BCS Theory: Bogoliubov Transformation for Fermions I would like to follow up on this question. The Bogoliubov transformation is written as follows (I assume that $u_{\mathbf{k}} = u_k$ and $v_{\mathbf{k}} = v_k$ as well as $u_k, v_k\in\mathbb{R}$):
\begin{equation}\begin{aligned}
c_{k, \uparrow} &=u_{k} d_{k, \uparrow}+v_{k} d_{-k,  \downarrow}^{\dagger} \qquad (1.1)
                                \\
c_{-k, \downarrow}^{\dagger} &=u_{k} d_{-k \downarrow}^{\dagger} - v_{k} d_{k,  \uparrow} \qquad \ (1.2)
\end{aligned}\end{equation}
Question: Why do we get in the transition from Eq. $(1.1)$ to $(1.2)$ a minus sign in front of the second term in Eq. $(1.2)$? After all, shouldn't we able to derive $(1.2)$ from $(1.1)$?

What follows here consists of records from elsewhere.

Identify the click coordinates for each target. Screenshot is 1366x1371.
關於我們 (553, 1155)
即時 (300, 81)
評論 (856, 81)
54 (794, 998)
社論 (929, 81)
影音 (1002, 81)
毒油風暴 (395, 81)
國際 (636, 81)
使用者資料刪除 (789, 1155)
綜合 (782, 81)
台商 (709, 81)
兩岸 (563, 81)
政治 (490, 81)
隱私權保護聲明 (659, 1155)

 A: The transformation should be unitary. In other words, if we write
$$
\begin{pmatrix}
c_{k,\uparrow}\\
c_{-k,\downarrow}
\end{pmatrix}
=
\begin{pmatrix}
u_k & v_k\\
-v_k & u_k
\end{pmatrix}
\begin{pmatrix}
d_{k,\uparrow}\\
d_{-k,\downarrow}
\end{pmatrix}=
\mathcal{S}
\begin{pmatrix}
d_{k,\uparrow}\\
d_{-k,\downarrow}
\end{pmatrix},
$$
the determinant of the transformation matrix should be $1$, and $\mathcal{S}^\dagger=\mathcal{S}^{-1}$, i.e.:
$$
|\mathcal{S}|=u_k^2+v_k^2=1,\\
\mathcal{S}^{-1}=\frac{1}{u_k^2+v_k^2}
\begin{pmatrix}
u_k & -v_k\\
v_k & u_k
\end{pmatrix}
=\mathcal{S}^T
$$
with the parametrization as is, it can be viewed as a simple rotation with
$$
u_k=\cos\phi_k,v_k=\sin\phi_k
$$
Note also that the transformation is that of a pair of states with different quantum numbers: $k,\uparrow$ and $-k,\downarrow$ - they have different spin and momentum, i.e.$c_{-k,\downarrow}^\dagger$ is not the same as $c_{k,\uparrow}^\dagger= u_kd_{k,\uparrow}^\dagger + v_kd_{-k,\downarrow}$, which the OP seems to suggest.